### Data for the task

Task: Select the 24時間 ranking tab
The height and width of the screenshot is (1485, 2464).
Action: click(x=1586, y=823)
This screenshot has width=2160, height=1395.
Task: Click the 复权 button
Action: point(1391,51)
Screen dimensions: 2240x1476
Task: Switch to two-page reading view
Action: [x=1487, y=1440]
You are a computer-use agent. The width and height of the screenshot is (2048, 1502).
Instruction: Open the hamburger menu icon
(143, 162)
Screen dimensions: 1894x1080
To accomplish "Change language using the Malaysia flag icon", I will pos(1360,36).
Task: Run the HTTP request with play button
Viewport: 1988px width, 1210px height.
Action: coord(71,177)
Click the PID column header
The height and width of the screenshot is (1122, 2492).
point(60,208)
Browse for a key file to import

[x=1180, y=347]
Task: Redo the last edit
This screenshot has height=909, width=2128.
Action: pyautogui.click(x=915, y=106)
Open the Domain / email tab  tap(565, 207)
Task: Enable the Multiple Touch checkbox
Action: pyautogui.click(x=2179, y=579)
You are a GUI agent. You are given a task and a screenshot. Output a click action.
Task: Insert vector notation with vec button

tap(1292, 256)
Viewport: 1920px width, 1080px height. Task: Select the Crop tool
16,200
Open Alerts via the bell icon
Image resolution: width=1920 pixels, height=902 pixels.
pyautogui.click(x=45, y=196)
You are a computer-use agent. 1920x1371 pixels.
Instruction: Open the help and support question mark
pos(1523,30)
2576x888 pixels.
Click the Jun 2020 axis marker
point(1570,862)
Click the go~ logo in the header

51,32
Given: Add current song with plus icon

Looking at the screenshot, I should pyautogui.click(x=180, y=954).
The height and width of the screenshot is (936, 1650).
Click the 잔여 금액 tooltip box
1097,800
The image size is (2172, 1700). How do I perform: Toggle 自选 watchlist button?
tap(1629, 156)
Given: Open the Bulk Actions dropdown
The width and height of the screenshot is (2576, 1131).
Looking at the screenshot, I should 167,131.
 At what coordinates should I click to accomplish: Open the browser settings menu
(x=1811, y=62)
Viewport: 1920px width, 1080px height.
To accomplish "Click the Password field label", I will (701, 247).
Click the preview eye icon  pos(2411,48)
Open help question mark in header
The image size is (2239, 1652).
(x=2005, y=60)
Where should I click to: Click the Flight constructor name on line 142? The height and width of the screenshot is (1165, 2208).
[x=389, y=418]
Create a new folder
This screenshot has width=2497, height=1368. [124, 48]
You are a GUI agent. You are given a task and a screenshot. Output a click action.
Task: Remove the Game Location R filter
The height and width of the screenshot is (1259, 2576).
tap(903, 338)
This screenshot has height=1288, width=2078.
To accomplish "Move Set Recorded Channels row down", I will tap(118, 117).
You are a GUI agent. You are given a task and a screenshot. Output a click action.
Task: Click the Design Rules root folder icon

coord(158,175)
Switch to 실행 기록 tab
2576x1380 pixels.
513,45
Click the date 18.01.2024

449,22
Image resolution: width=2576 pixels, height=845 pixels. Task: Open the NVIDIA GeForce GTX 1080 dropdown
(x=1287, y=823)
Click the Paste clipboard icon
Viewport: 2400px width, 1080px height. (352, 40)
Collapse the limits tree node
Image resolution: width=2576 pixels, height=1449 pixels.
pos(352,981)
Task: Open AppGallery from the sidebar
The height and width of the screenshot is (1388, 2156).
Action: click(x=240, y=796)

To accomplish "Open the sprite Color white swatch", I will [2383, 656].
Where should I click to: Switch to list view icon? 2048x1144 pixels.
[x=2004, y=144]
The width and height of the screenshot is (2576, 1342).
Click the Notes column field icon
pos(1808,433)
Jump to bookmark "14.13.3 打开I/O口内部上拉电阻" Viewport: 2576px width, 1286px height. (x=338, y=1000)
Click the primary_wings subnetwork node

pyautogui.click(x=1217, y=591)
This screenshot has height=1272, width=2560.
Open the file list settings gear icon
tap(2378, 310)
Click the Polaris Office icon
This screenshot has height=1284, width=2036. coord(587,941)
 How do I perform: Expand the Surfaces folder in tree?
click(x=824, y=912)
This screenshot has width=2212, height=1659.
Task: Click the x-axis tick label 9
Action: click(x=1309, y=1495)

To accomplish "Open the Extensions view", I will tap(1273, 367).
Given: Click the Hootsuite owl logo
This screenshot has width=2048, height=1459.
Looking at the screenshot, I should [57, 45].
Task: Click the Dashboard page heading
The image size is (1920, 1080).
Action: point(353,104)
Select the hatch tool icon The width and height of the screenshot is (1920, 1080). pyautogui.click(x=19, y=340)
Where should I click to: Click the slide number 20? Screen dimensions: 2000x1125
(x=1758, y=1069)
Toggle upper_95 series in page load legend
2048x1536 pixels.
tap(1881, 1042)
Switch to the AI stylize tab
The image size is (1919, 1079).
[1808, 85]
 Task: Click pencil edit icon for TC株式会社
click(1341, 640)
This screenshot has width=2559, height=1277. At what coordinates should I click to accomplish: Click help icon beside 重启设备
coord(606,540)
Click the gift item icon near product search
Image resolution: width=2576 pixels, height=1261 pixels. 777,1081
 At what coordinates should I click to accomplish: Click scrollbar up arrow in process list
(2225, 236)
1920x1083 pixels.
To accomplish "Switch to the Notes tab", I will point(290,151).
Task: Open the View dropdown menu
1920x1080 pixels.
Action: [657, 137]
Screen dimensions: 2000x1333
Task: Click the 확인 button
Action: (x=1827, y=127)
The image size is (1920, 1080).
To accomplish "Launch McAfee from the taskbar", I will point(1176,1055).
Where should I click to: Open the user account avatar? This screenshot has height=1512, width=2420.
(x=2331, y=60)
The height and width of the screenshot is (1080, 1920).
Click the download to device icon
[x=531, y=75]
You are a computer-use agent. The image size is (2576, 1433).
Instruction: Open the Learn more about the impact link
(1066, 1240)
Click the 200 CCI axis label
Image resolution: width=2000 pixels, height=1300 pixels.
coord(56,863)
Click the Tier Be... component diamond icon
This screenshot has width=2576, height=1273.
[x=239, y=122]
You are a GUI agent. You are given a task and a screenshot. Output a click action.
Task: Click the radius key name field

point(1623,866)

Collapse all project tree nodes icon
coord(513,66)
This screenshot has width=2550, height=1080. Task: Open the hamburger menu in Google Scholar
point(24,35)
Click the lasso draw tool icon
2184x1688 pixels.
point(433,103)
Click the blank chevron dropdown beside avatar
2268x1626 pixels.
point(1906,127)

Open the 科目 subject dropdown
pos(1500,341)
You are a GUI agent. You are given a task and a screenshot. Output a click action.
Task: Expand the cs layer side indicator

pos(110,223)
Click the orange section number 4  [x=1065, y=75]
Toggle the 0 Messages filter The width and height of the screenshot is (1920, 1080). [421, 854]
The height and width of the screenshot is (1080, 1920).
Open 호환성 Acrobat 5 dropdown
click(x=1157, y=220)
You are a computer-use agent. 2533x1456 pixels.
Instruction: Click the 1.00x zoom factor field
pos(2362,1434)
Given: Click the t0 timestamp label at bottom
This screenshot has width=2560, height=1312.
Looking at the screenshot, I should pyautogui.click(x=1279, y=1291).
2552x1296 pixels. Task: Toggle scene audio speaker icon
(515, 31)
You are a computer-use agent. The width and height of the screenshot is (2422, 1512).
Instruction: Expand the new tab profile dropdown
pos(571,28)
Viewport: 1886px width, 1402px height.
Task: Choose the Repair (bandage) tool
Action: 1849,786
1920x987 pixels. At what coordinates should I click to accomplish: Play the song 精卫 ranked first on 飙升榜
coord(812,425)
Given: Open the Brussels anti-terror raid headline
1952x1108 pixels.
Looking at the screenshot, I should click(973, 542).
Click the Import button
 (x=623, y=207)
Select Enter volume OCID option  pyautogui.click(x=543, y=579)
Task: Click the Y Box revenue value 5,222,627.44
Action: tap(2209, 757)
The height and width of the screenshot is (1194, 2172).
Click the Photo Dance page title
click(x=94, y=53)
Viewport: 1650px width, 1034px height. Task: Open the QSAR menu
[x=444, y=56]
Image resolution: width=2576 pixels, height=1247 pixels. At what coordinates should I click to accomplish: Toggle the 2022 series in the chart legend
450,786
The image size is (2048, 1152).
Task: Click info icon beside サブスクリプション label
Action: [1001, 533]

### The task
Using the entries above, extract exactly the span from the line with "Click the gift item icon near product search" to the line with "You are a computer-use agent. The image", both lines included; leave out everything else.

### Written response
Click the gift item icon near product search
Image resolution: width=2576 pixels, height=1261 pixels. 777,1081
 At what coordinates should I click to accomplish: Click scrollbar up arrow in process list
(2225, 236)
1920x1083 pixels.
To accomplish "Switch to the Notes tab", I will point(290,151).
Task: Open the View dropdown menu
1920x1080 pixels.
Action: [657, 137]
Screen dimensions: 2000x1333
Task: Click the 확인 button
Action: (x=1827, y=127)
The image size is (1920, 1080).
To accomplish "Launch McAfee from the taskbar", I will point(1176,1055).
Where should I click to: Open the user account avatar? This screenshot has height=1512, width=2420.
(x=2331, y=60)
The height and width of the screenshot is (1080, 1920).
Click the download to device icon
[x=531, y=75]
You are a computer-use agent. The image size is (2576, 1433).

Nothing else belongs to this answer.